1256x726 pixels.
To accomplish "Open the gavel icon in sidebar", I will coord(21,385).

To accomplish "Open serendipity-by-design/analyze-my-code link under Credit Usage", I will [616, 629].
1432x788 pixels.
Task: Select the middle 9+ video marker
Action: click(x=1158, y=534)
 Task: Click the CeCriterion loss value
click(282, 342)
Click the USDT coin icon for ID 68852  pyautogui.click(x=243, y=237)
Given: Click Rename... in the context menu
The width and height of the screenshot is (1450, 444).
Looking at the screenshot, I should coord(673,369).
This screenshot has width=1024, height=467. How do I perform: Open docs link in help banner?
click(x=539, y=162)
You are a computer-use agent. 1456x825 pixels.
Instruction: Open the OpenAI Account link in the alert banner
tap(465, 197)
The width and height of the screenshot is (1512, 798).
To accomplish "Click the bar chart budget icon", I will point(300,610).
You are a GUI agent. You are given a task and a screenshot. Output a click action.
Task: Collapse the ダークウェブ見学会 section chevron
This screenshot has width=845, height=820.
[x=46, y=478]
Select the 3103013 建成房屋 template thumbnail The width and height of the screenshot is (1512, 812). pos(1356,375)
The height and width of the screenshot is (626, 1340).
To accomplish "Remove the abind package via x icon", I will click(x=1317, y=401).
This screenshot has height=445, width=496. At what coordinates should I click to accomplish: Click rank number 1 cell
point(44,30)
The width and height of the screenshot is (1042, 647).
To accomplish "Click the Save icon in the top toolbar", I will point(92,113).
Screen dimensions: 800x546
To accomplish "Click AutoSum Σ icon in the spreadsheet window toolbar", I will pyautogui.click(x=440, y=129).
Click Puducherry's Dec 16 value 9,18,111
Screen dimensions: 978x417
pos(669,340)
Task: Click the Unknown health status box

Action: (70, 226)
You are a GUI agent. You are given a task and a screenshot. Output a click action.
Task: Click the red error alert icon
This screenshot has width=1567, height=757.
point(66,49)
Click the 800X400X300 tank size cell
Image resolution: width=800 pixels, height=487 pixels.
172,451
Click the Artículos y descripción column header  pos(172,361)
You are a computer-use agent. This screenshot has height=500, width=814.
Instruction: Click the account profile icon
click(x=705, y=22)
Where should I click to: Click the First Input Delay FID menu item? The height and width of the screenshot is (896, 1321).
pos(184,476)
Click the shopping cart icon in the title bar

################

## TASK INSTRUCTIONS
Copy out the lines above with "agent" in them.

## ANSWER SECTION
You are a computer-use agent. 1456x825 pixels.
You are a GUI agent. You are given a task and a screenshot. Output a click action.
You are a GUI agent. You are given a task and a screenshot. Output a click action.
You are a computer-use agent. This screenshot has height=500, width=814.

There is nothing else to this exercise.